(Pixel coordinate grounding data)
::::::::::

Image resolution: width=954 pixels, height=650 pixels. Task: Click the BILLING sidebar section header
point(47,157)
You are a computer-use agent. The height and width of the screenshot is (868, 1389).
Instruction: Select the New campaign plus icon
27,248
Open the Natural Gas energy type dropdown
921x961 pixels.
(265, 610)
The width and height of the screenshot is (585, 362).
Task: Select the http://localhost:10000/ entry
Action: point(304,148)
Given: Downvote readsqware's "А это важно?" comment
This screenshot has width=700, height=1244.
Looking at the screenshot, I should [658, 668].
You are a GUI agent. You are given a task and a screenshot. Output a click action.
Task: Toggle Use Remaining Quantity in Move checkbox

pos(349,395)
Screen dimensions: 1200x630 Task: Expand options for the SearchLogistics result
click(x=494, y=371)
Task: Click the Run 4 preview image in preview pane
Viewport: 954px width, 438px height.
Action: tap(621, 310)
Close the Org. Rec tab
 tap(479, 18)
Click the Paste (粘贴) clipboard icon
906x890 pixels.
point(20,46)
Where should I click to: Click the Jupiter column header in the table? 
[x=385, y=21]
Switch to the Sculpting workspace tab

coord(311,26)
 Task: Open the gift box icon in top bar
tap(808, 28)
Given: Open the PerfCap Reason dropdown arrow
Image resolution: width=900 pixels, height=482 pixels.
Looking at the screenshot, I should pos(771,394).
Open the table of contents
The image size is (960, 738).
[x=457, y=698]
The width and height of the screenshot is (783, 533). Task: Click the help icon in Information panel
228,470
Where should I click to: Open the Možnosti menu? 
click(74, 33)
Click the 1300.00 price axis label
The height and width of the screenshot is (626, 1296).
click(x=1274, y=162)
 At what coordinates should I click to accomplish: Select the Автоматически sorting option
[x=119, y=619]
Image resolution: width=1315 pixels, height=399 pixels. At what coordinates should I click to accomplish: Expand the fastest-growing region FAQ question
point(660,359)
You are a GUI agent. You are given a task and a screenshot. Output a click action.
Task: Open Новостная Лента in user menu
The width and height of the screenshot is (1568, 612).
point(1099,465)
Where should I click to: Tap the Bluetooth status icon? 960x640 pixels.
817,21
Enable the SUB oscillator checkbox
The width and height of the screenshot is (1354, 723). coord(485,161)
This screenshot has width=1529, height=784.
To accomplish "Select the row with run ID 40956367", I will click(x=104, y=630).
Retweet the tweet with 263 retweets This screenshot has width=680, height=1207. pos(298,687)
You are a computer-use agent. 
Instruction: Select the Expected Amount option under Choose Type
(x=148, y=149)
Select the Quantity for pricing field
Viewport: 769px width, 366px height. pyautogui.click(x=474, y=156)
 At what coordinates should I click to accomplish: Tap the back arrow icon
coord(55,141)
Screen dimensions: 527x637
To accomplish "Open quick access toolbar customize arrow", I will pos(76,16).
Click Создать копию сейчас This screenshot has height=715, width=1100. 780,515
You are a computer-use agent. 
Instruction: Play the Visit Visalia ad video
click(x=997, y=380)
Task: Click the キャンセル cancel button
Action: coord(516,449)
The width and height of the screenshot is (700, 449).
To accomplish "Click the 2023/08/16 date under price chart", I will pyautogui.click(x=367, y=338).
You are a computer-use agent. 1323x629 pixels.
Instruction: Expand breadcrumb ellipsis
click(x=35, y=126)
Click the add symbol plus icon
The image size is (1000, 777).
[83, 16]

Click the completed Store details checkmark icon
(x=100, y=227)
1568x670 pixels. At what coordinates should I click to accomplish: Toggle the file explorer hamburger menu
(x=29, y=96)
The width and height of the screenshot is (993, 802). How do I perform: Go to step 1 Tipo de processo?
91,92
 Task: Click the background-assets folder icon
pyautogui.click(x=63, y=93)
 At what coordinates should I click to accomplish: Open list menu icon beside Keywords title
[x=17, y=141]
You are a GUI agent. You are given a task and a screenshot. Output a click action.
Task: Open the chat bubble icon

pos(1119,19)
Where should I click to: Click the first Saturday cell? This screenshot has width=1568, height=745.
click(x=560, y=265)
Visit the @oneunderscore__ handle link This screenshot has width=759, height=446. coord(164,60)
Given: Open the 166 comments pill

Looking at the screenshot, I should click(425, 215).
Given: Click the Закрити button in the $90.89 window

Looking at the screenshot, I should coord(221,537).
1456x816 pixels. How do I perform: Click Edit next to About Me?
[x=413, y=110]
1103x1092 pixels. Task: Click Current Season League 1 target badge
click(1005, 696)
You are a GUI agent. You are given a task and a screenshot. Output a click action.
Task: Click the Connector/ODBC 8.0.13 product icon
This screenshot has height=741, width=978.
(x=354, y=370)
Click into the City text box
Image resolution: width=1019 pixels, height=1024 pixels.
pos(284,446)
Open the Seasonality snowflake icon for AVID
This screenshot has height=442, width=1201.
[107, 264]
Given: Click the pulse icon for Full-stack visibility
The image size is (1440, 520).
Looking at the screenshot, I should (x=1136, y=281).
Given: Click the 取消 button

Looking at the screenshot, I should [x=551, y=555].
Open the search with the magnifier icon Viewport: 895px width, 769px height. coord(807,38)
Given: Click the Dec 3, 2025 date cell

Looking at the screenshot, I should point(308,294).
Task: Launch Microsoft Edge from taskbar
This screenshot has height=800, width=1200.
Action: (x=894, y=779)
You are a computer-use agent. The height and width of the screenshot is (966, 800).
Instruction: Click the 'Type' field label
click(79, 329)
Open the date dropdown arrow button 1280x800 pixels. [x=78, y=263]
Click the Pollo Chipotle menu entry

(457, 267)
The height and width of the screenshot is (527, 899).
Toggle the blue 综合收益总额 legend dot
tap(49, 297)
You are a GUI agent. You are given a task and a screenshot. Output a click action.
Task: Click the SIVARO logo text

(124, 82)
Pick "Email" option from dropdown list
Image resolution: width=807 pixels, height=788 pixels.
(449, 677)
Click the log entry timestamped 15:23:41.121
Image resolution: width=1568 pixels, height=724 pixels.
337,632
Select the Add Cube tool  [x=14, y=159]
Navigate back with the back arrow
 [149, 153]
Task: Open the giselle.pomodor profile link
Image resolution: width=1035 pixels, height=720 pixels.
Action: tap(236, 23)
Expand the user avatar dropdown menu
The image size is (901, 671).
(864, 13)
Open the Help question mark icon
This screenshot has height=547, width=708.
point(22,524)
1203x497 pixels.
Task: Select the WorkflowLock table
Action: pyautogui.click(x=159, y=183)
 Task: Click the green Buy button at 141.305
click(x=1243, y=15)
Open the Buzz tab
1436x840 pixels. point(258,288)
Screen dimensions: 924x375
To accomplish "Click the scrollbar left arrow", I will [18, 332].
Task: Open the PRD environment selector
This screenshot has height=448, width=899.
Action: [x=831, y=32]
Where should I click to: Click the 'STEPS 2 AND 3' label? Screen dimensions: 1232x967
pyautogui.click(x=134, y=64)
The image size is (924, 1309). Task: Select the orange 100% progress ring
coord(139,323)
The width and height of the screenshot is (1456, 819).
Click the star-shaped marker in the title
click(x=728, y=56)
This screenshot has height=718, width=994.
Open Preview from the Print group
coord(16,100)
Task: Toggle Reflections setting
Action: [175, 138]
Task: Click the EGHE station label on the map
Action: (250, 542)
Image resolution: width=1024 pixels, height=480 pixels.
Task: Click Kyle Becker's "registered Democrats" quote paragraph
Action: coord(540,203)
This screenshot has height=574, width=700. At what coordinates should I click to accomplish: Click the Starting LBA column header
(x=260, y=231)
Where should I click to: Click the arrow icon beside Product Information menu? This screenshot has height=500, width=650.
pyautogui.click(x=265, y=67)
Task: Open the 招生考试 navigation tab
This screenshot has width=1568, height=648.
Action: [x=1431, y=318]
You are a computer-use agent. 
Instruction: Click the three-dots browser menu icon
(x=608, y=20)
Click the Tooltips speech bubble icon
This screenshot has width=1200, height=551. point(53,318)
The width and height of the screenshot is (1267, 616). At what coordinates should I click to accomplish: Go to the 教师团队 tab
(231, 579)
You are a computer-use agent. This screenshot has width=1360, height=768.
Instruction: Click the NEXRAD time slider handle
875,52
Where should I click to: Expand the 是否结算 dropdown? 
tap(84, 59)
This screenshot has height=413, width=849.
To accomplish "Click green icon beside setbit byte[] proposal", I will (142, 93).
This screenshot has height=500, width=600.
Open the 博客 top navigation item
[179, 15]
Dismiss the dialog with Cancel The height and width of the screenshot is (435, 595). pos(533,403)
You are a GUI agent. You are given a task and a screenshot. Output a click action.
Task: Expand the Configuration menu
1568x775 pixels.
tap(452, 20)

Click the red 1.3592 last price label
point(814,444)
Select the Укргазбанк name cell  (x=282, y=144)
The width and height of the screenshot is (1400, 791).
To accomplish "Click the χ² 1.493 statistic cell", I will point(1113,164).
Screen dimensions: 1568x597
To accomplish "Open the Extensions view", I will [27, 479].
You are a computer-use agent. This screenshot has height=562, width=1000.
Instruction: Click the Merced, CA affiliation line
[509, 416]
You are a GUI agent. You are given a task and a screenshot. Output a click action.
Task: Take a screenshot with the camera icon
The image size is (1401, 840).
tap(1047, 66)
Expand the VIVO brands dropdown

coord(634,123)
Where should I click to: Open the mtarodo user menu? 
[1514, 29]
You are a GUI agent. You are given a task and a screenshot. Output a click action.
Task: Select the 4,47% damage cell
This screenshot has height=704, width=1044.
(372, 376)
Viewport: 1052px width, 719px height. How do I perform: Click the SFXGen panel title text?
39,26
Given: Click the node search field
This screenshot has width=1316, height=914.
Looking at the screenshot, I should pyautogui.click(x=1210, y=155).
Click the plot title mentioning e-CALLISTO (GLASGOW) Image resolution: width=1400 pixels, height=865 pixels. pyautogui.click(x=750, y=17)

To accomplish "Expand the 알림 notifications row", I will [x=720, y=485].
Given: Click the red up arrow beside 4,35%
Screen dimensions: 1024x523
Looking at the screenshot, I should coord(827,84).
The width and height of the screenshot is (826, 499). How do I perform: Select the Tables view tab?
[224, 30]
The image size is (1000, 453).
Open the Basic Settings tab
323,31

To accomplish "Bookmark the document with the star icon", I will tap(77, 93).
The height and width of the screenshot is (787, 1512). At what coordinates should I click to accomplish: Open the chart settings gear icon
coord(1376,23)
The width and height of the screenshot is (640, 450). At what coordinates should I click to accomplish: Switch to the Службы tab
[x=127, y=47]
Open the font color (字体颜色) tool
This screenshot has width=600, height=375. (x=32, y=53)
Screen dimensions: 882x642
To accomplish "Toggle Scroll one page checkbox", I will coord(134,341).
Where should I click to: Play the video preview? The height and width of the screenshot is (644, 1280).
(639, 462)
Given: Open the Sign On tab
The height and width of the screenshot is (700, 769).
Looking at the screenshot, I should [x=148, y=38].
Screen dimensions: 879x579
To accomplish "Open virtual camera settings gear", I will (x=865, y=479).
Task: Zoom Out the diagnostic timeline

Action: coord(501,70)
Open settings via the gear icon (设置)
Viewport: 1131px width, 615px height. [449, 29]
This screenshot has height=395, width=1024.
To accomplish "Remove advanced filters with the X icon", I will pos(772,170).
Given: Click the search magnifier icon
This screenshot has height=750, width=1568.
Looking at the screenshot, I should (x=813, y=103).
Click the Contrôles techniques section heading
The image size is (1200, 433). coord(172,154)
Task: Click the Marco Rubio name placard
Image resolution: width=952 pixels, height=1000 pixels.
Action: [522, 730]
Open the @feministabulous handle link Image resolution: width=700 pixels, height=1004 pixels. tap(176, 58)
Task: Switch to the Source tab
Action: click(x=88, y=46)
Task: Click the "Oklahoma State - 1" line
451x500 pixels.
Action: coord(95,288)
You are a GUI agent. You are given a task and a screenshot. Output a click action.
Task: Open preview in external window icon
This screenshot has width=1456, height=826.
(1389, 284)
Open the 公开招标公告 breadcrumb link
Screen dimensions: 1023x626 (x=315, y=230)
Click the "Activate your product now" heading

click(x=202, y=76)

::::::::::

Copy every line of the data where "camera" is found.

# [Result]
Task: Take a screenshot with the camera icon
To accomplish "Open virtual camera settings gear", I will (x=865, y=479).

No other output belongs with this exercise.